La acción transcurre en la casa de Maria, una viuda conservadora y católica que oculta a un cura perseguido por el ejército republicano. El hecho provoca un duro enfrentamiento entre la mujer y su hija Quinita, una anarquista. La situación se complica cuando irrumpen dos soldados para registrar el piso.

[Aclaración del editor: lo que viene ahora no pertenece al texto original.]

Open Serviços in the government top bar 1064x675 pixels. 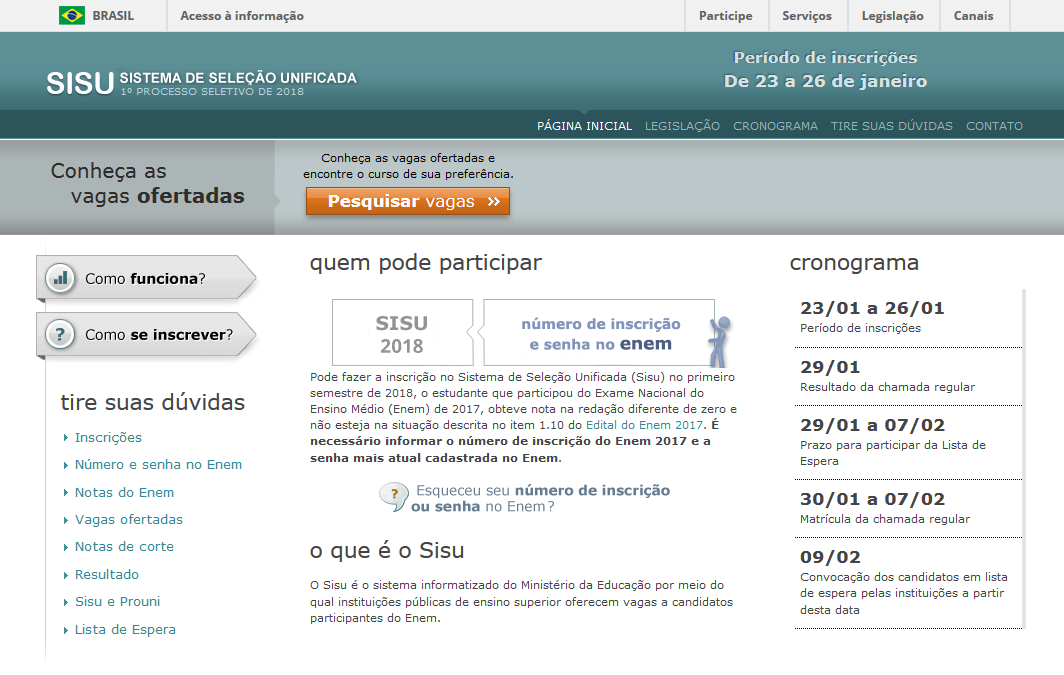(807, 16)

Define Rotenstein Juliol del 36, Barcelona como una obra 'naturalista y realista' que se adentra en terrenos simbólicos. El objetivo de Mercadié, agrega el director, es trazar una reflexión sobre 'las causas y consecuencias' de los conflictos bélicos, y en particular de las guerras civiles. Rotenstein opina que son los enfrentamientos más duros 'porque en ellos se enfrentan amigos con amigos, familiares con familiares'.
PREGUNTAS Y RESPUESTAS
Mercadié entiende el teatro como un trabajo complementario al periodismo. La presentación es distinta pero el origen es el mismo: 'Preguntas y respuestas', subraya el autor. No podía ser de otro modo. Mercadié fue durante 30 años corresponsal de guerra y reportero en varios periódicos. Compara la guerra civil española con la guerra de Troya, una historia de sentimientos enfrentados, pasión, violencia, egoísmo, insatisfacciones, amor, crueldad, muerte y, sobre todo, intolerancia. 'La falta de respeto por las opiniones o ideologías de los demás fue una de las causas de la guerra en España', opina Rotenstein
La versión que se representa es del escritor Lluís-Anton Baulenas. Los personajes hablan en catalán y en castellano, aunque el texto, redactado en un lenguaje sencillo y directo, no es una radiografía lingüística de 1936 sino que el idioma se escoge en función de la dramaturgia.
El espacio escénico, que reproduce una buhardilla, se va 'transformando' a medida que avanza la pieza, dice el escenógrafo Paco Azorín. Las paredes, hechas con un material transparente, dejan a la vista dos enormes banderas, la republicana y la nacional, situada a la derecha.